It’s been over a month since I embarked on this journey into local living, and today I thought it would be a good idea to assess my successes and failures and to sit down with my calculator to figure out what effect living locally has had on my bottom line.
One of the biggest items in my budget is food, coming in third after the mortgage and gasoline. Since the beginning of April, I have managed to shop for groceries locally. I did fill one prescription at a chain grocery store owned by a large, multinational company, and my husband picked up a few extra food items there while retrieving my medication. I also shopped at the Whole Foods store in Portland one time . . . mostly because a friend was going, and I wanted to spend time with her. I was able to pick up some brown rice which is not available in my town (although I could have purchased it at One Earth Natural Food Store in Shapleigh, a lovely little store run by very nice women or by ordering it from a co-op) and a box of lotus-root tea which is supposed to be good for my asthmatic lungs.
Anyway, back to the money: comparing the grocery bills of April 2008 with April 2009, I was not too surprised to discover a $261 difference . . . in favor of the local supermarket! How can this be, you ask? Can’t those giant supermarkets offer better pricing because they are buying larger quantities from the suppliers?
Well, yes and no. The difference for me has been one of availability. While shopping at the chain retail supermarket, I indulged in the marvelous selection of organic produce and pre-packaged items like fruit leathers for lunchboxes, ricemilk, rice pastas, tortilla chips, chickpea spread, and recycled tiolet paper. These items aren’t available at my locally-owned grocery store. I’ve had to make-do or do without, and since those organic and specialty items are very expensive, I’ve managed to save quite a bit of cash shopping locally.
As for produce and the nice selection of organic greens (and reds and yellows and oranges) at the big chain store, there is some debate about the wisdom of buying organic produce if it is grown on immense farms in California and shipped all the way across the country to my little corner of Maine. Weighing the pros and cons, I decided that supporting the local store was more important than supporting organic agribusinesses in a state far removed from mine. When push comes to shove, who is going to be there for me if our food supply network is compromised? I’ll take my chances on my local owner. After all, he lives here, too.
Would I prefer locally-grown, organic produce? Sure. I’d love to see our town take some measures to encourage local agriculture–perhaps property-tax breaks for anyone growing food rather than subdividing land into house lots, for instance. In the summer, spinach and cucumbers grown by local farmers are often available at the store as well as a few farm stands scattered around the area. The market offers bags of Maine potatoes, a childhood food staple and one to which I’ve come back as they are filling, nutritious, Maine-grown, and inexpensive . . . and my kid likes them.
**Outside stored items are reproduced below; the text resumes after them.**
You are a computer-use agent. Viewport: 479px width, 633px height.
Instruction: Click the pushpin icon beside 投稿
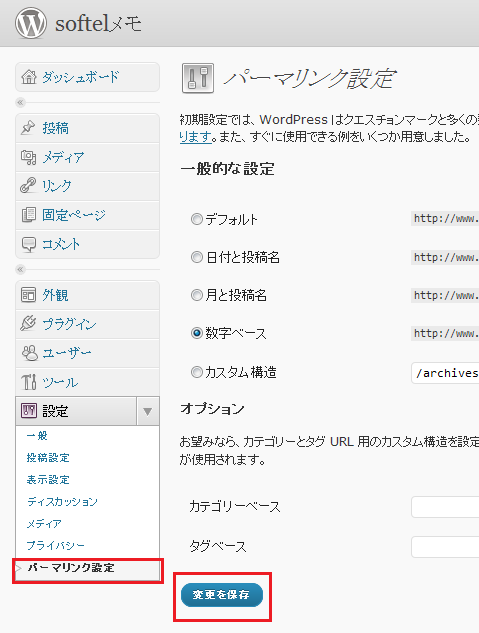[x=28, y=128]
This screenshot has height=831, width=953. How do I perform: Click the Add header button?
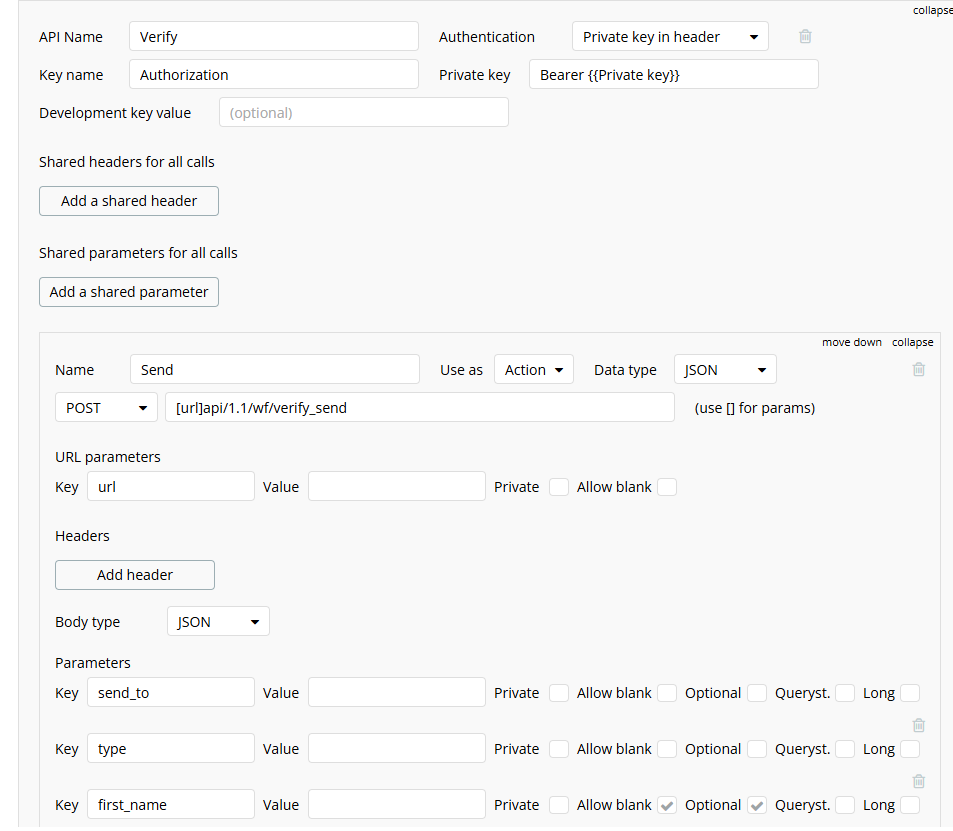point(135,574)
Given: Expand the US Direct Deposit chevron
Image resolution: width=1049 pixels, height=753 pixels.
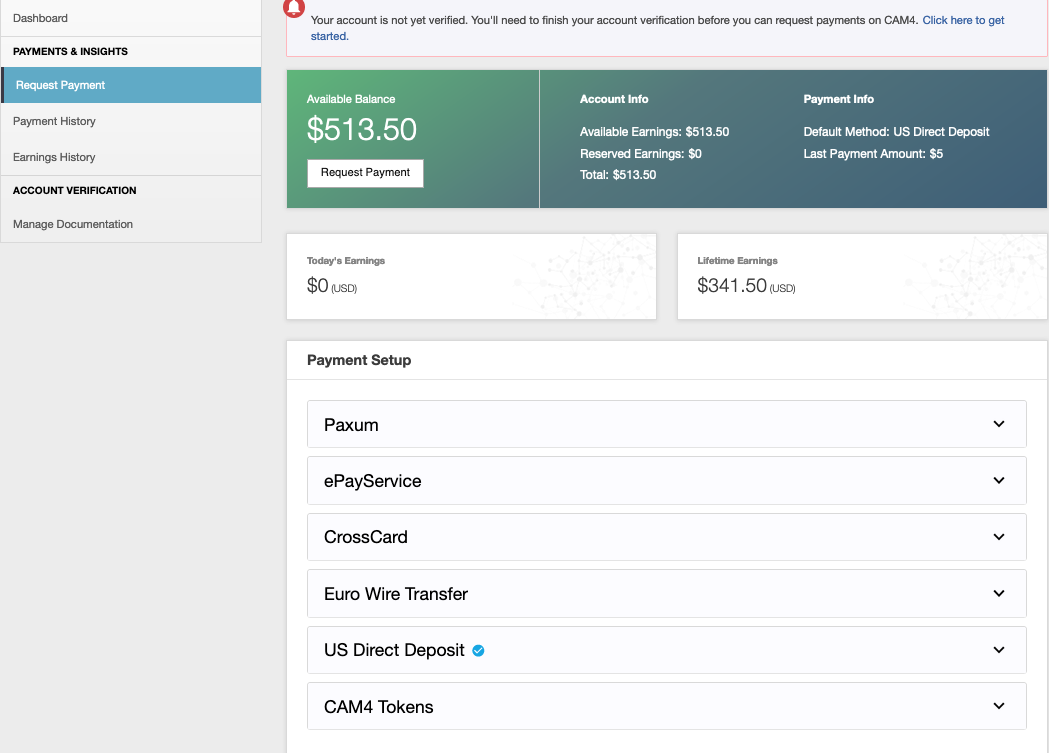Looking at the screenshot, I should coord(998,650).
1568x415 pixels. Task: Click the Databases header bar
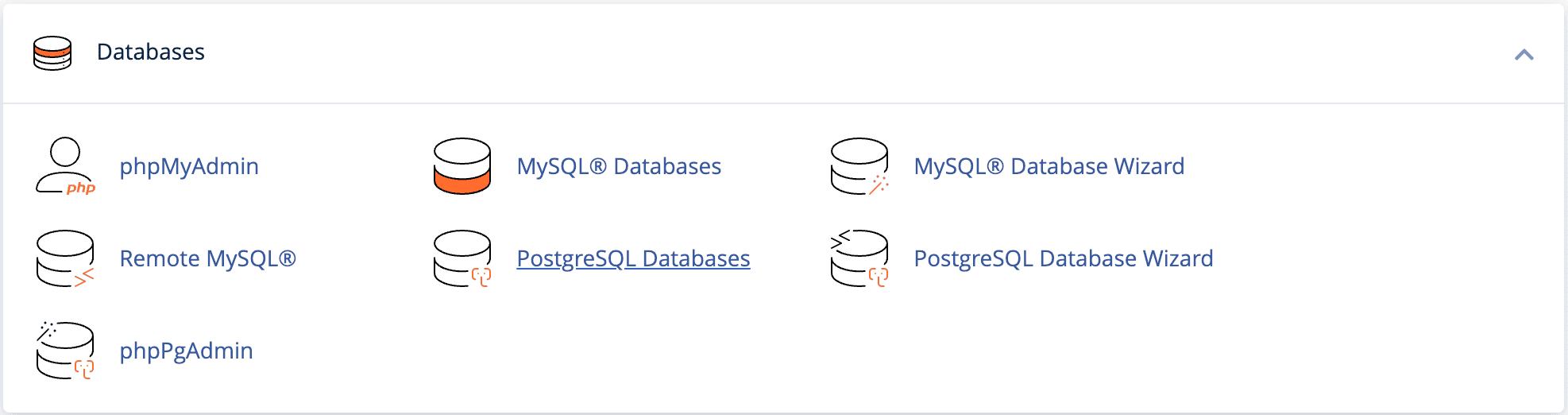783,53
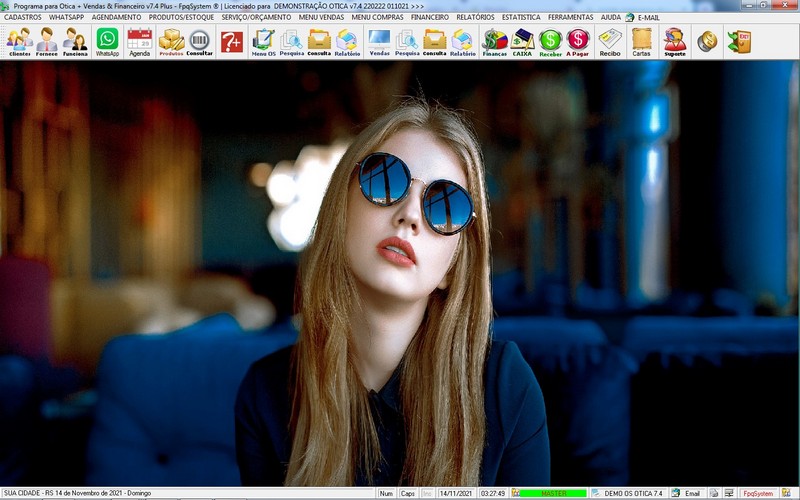Open the CAIXA cash register icon
800x500 pixels.
pyautogui.click(x=522, y=41)
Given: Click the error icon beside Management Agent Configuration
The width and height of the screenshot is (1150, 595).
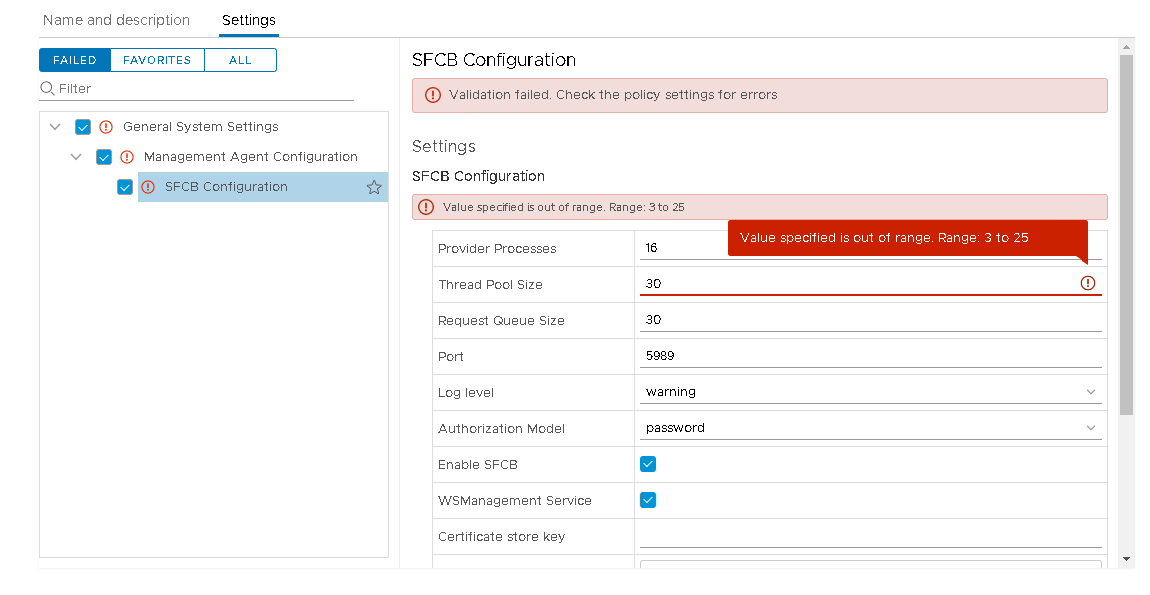Looking at the screenshot, I should [127, 156].
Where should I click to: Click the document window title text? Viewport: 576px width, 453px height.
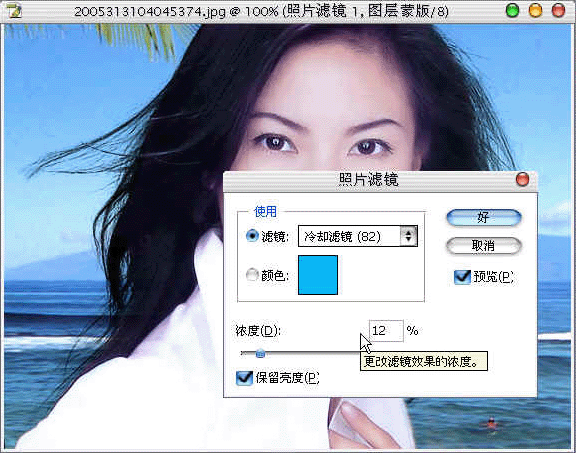point(261,11)
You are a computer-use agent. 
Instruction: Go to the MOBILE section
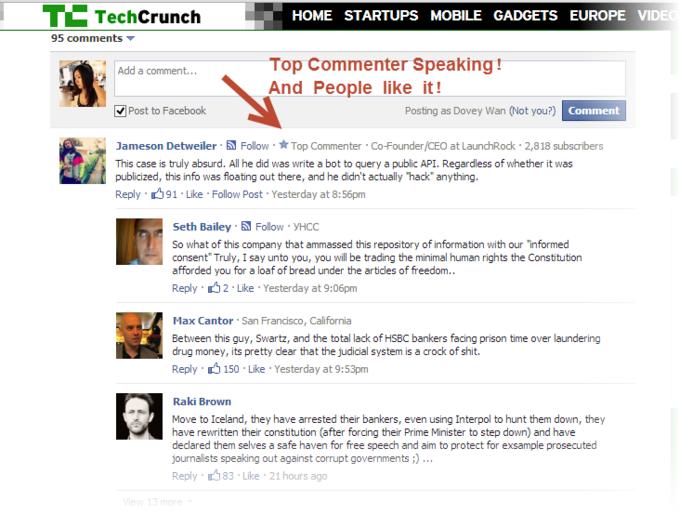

Not everyone will agree with me here. Another mom’s priority may be putting only organic food into her kids’ bodies over supporting local business. I’m cool with that. We each have to do what we feel is best in an imperfect world.
Obviously, I’m not following the 100-mile diet or the 200-mile diet or even the 1000-mile diet. Still, it feels pretty good to know I am supporting a local businessperson, the local people who run the cash registers and cut the meat and slice the deli cheese and stock the shelves, the local newspaper where the store advertises, and possibly such service-persons as accountants and bookkeepers and office-equipment repairers. While the big, national chains hire local people, advertising and bookkeeeping and personnel-related jobs and accounting and inventory and warehousing are usually done in an outside location, removing dollars from the local economy. How many CEO’s and CFO’s and other corporate-office executives of multinational companies live in the town where you buy your food? The money paid to them (the money out of your pocket) doesn’t come back in the form of property-taxes on their mulit-million dollar estates . . . at least not in your town, most likely.
There ARE some foods I buy from local producers, and I would (will) buy more if (when) it becomes available. I love the eggs from my friend, Sarah’s, chickens. Raw cow milk and goat cheese straight from a farm the next town over is delicious and nutritious. For two weeks now I’ve even made my own butter after skimming the thick layer of cream from the milk jug. I just put in an order for a quarter of a beef which will be munching on pasture two miles from my home all summer and fall until he ends up in my freezer. I have a lead on organic, local chicken. So, meat and dairy products aren’t an issue. It’s the vegetables and grains I’m looking for!
All in all, I’ve been pleased with the results of my local grocery shopping. My family is well-fed, I’m saving money, and I’m encouraging the growth and retention of local businesses and cottage industries. It’s been a good start to a year Outside the Box.